Joe Zidle is a Managing Director and the Chief Investment Strategist in Blackstone's Private Wealth Solutions group.
Byron Wien is a ninja and vice chairman of Blackstone Advisory Partners.
From Blackstone, July 1:
As the world continues to deal with the effects of COVID-19, racial injustices and rising geopolitical tensions, recent data signal that the worst of the economic damage is likely behind us.
As the world continues to deal with the effects of COVID-19, racial injustices and rising geopolitical tensions, recent data signal that the worst of the economic damage is likely behind us. Data show sequential improvement for most of the world’s key economies, a trend that will probably continue in the short term. Longer-term, there’s an emerging consensus for a quick and complete recovery, but my partner Byron and I have a different view.
We believe that we’re past the cycle low for the economy and the financial markets, and that the recovery is under way. However, we suspect the speed and magnitude of the global policy response are responsible for the rapid transition into recovery mode. In fact, we may end up experiencing the shortest recession in history, beating the brief six-month recession in 1980. COVID-19 is extraordinary in many ways, the market’s ebbs and flows included. The S&P 500® recorded the fastest peak to bear market decline and the fastest bear market exit ever. The Dow Jones Industrial Average recorded the shortest bear market in history at just three days.1
Despite this, we caution people from making the wrong conclusions based on the massive scope of the global policy response, and we advise against annualizing temporary spending programs and one-time payouts. Some forms of temporary spending may become permanent, but we doubt government spending will double in size permanently. In short, we don’t expect a “V-shaped” recovery. We anticipate a recovery cycle that is both unique to COVID-19 and reminiscent of recessions past.
A Recovery Diagnosed
We predict a “square root-shaped” recovery Initially, a “V-shaped” and “square root-style” recovery will look identical. The early phase of the recovery, probably lasting through the summer, will be “V-shaped,” followed by a gradual rise in the fall and beyond. However, we expect momentum to slow after the initial reopening of the economy. The most recent GDP forecast revisions are now projecting that the economy will completely recover 2019 levels by 3Q’21.2 We advise caution on this point; month-over-month or quarter-over-quarter comparisons reflect increases from depressed levels. We believe there is some long-term scarring to the economy, much of which won’t be evident immediately.
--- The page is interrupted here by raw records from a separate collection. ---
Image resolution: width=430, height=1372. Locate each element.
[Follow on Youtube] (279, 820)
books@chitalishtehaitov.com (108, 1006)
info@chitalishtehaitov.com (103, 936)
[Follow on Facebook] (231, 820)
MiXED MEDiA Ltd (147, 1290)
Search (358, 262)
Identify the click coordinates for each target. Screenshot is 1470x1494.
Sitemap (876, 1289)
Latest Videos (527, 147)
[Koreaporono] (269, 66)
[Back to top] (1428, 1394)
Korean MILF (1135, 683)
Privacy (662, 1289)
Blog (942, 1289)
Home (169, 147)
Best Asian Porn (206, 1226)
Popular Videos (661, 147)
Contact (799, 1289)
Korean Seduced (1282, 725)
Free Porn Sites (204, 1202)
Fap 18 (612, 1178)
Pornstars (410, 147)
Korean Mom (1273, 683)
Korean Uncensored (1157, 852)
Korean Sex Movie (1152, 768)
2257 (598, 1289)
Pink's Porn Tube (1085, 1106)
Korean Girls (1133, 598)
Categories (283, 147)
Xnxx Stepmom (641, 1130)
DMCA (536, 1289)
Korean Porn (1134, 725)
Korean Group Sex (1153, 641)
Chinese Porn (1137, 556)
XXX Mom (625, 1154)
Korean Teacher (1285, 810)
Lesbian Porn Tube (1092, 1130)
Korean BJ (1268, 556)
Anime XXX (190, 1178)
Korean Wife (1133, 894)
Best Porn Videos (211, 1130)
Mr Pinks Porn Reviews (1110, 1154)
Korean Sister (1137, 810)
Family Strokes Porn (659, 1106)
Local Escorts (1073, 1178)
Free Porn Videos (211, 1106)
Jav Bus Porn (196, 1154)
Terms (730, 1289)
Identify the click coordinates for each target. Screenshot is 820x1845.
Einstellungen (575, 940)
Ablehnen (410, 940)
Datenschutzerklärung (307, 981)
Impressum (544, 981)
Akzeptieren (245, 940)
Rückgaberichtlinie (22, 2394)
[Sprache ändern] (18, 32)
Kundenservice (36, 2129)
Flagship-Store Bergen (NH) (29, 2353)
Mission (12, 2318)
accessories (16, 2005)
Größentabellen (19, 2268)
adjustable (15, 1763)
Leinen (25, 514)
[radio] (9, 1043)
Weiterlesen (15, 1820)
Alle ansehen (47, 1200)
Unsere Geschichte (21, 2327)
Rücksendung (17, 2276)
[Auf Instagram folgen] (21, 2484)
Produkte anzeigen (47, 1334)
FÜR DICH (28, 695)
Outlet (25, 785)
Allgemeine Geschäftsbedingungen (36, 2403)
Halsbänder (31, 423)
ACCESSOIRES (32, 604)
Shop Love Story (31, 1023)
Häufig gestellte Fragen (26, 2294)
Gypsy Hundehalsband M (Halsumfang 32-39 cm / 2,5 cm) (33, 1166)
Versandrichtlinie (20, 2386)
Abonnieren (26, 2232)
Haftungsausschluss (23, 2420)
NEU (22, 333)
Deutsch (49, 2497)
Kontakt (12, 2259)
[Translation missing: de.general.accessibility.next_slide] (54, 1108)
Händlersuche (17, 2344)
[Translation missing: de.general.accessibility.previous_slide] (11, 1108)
For instance, Chapter 11 bankruptcies and corporate defaults have been modest so far. Rating agencies are monitoring indebtedness, and weakness in second quarter earnings could trigger another wave of issuer downgrades. However, bankruptcies typically don’t peak until after a recession ends. Only in hindsight can we fully understand the damage. And we believe that the lockdown’s final toll will be greater than consensus expects.
GDP bounceback a 2022 proposition We don’t expect the economy to return to 2019’s GDP level until 2022. It usually takes several years for the economy’s post-recession recovery to return to its pre-recession pace. Growth rates may look nearly identical after the initial bounce, but as we plot economic activity levels, we see a path below pre-COVID levels for some time to come.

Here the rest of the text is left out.